24/11/21 às 16:17 Atualizado em 24/11/21 as 16:18
Nós, de Letícia Simões

Casas compartilhadas

Tenho uma tia que foi casada por 20 anos com um homem que sempre chamei de tio. Ao longo desse período, eles moraram em alguns lugares distintos, entre eles João Pessoa e Berlim. Desde criança eu pensava que eles tinham como casal uma paleta de cores só deles, uma forma que se assemelhava à das estatuetas de cerâmica que eles tinham pelas casas em que viveram, um ângulo como o das joias que meu tio fazia, um ritmo dos gestos da dança da minha tia, um som dissonante de uma música experimental dos anos 1980, um cheiro de madeira. Apesar das muitas casas, eles tinham uma casa sem paredes e sem chão, que era a sua estética compartilhada. Quando eles se separaram, essas formas foram se dissipando e se transformando em outras, mas muitas permaneceram: algumas máscaras de papel machê, uns móveis com espelhos facetados, móbiles de madeira. A casa demorou pra ser demolida, acho que nunca foi por completo, e certamente ela permanece em cada um como constituinte de novas casas-formas-cheiros-cores que eles foram criando sozinhos ou com outras pessoas.

Nós, de Letícia Simões, é um filme sobre as memórias dos outros, ou ainda, sobre as casas dos que abandonaram as suas casas e criaram outras para si. Como em muitos dos trabalhos de Eduardo Coutinho, um anúncio de jornal funciona como disparador. Nele, Letícia convoca: “Se você não se identifica com o lugar em que nasceu e de alguma forma cria sobre isso, me escreve”. O exercício de alteridade proposto a partir daí visa criar uma casa com o outro, para o outro. Uma casa-identidade que é uma estética compartilhada entre Letícia e os entrevistados. Na articulação da sua percepção sobre as narrativas e a criação artística dos cinco entrevistados, a cineasta se coloca como um sexto personagem, criando, a partir das suas estéticas e narrativas, um imaginário próprio para cada um: Karim, Enver, Tsead, Eva e Pêdra. 

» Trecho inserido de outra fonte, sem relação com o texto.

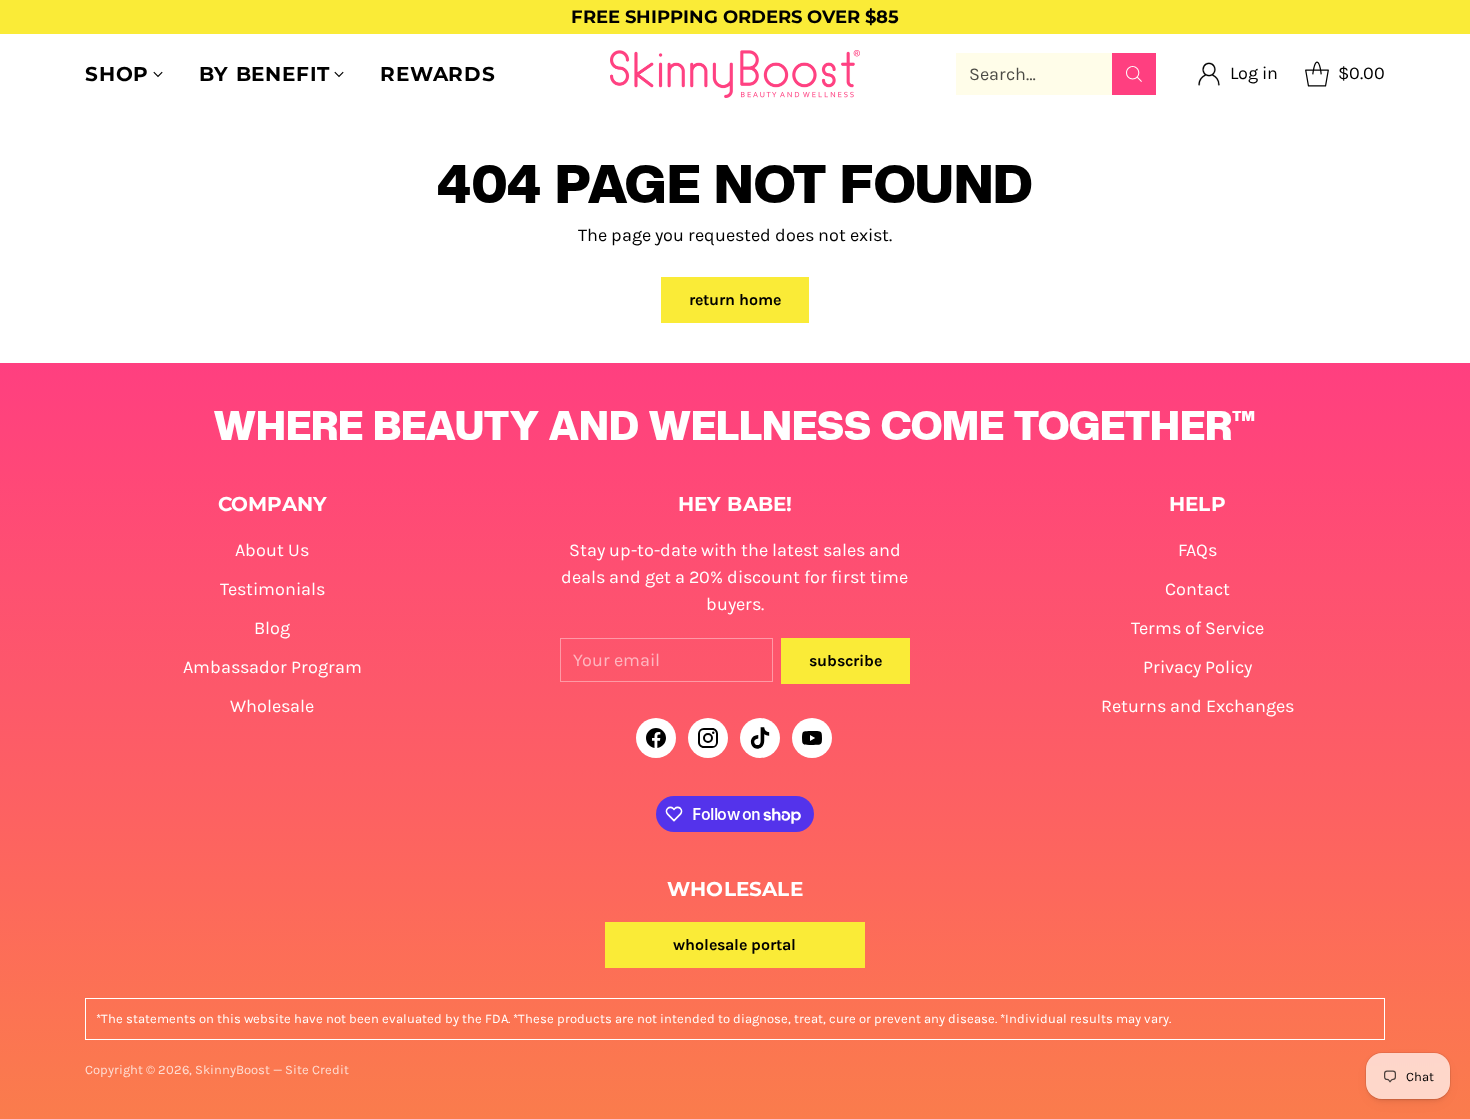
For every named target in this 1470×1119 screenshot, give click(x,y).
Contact (1197, 589)
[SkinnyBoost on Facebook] (656, 742)
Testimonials (272, 589)
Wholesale (272, 706)
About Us (272, 550)
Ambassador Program (272, 667)
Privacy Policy (1197, 667)
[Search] (1134, 74)
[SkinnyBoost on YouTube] (812, 742)
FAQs (1197, 550)
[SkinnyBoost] (735, 74)
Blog (272, 628)
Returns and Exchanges (1197, 706)
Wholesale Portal (734, 944)
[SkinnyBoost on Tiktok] (760, 742)
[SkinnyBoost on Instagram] (708, 742)
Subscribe (845, 660)
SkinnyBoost (232, 1069)
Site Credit (317, 1069)
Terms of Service (1197, 628)
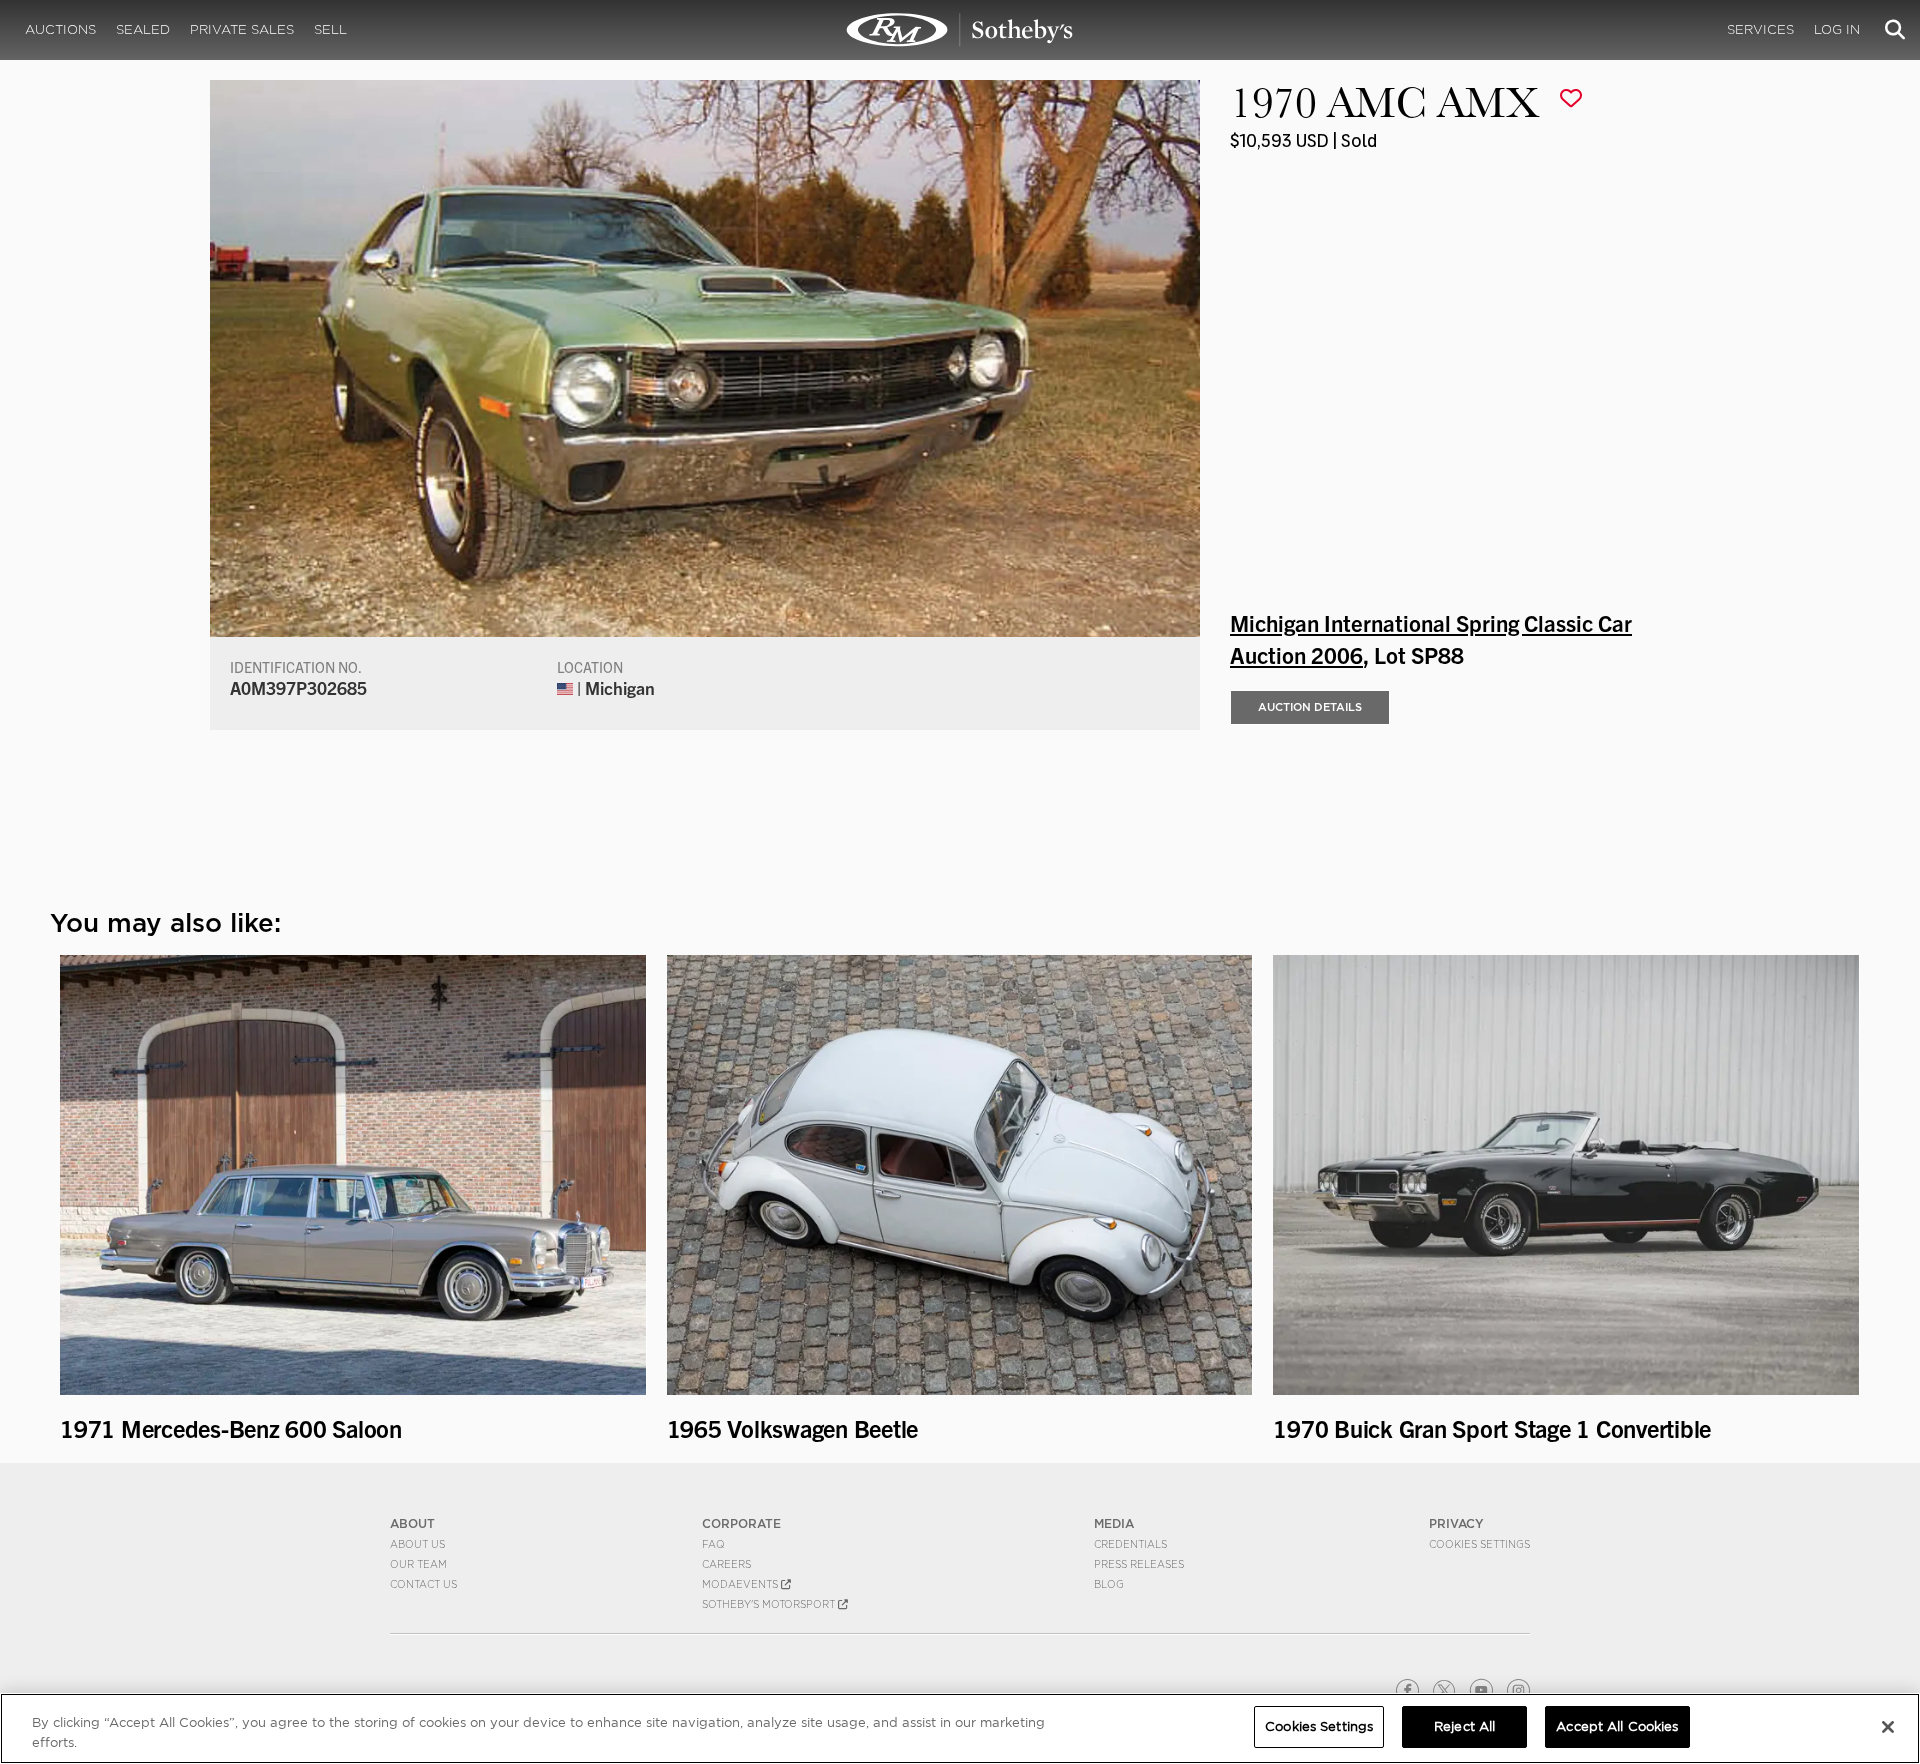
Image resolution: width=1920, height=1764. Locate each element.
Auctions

O filme pensa sobre e com a linguagem, essa grande criadora de mundos e de casas. Letícia estuda uma língua indígena na qual os adjetivos são tanto temporários quanto permanentes; constatam uma qualidade, mas também a desejam. Desse modo, nós somos casa indica tanto que este espaço de identidade é construído coletivamente, quanto também um desejo de que ele assim o seja. Dar nome é criar um lugar para habitar. Cada bloco de Nós é iniciado com uma carta lida pelo personagem, as quais seguem trechos de entrevistas. É interessante atentar para os conjuntos de palavras que constam nas falas, como se formassem um universo próprio, uma casa. As palavras que cada um escolhe para contar a sua história, para esculpir as suas memórias e pensamentos. A estas falas, Simões alterna imagens variadas, manipuladas, que ora tensionam ora sublinham as palavras-casa dos personagens. Karim diz: “home”, “pertencer”, “hiatos”, enquanto suas cores vibrantes, fusões e imagens inquietas em movimento vão costurando sua estética. Tsead diz: “raiva”, “cavalo”, “máquina”, “crise”, sobre imagens da selva, ou ainda: “pequenas”, “gostar”, “outro”, por cima de uma casinha de cachorro na neve. Eva e sua performance trágica e intensa falam: “contrabaixo”, e sua imagem diz “corpo”, “neve”, “máscara”. “Identidade”, “catástrofe” e “encruzilhada” saem da boca de Pêdra, enquanto a cor vermelha sai do cu.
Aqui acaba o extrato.